Task item —
From the entries below, copy every line that has the word "computer".

Extracted entries —
━━━

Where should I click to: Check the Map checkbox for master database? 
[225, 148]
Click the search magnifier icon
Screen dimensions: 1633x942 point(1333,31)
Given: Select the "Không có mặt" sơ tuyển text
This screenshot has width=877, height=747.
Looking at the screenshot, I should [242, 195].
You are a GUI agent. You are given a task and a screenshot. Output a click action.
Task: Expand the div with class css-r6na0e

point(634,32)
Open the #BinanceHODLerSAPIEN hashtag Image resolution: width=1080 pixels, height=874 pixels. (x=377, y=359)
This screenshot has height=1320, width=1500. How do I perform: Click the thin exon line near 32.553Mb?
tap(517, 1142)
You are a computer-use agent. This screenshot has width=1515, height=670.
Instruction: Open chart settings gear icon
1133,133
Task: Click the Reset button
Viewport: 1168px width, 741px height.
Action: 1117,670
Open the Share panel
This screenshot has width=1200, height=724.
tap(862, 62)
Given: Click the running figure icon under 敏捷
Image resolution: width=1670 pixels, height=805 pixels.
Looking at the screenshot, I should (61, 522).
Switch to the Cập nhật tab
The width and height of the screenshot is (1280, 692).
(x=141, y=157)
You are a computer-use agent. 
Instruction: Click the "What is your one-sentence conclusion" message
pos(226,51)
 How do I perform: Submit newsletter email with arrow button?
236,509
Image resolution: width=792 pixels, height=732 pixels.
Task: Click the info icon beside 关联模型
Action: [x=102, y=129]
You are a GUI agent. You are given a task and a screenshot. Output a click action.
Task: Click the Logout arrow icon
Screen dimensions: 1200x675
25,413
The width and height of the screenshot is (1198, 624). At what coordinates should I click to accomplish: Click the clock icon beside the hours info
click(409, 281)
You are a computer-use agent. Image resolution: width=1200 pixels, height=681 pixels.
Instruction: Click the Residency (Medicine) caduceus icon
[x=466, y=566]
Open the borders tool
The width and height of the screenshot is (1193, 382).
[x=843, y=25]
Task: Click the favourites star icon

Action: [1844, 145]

━━━

Result for this task —
You are a computer-use agent. This screenshot has width=1515, height=670.
You are a computer-use agent. 
You are a computer-use agent. Image resolution: width=1200 pixels, height=681 pixels.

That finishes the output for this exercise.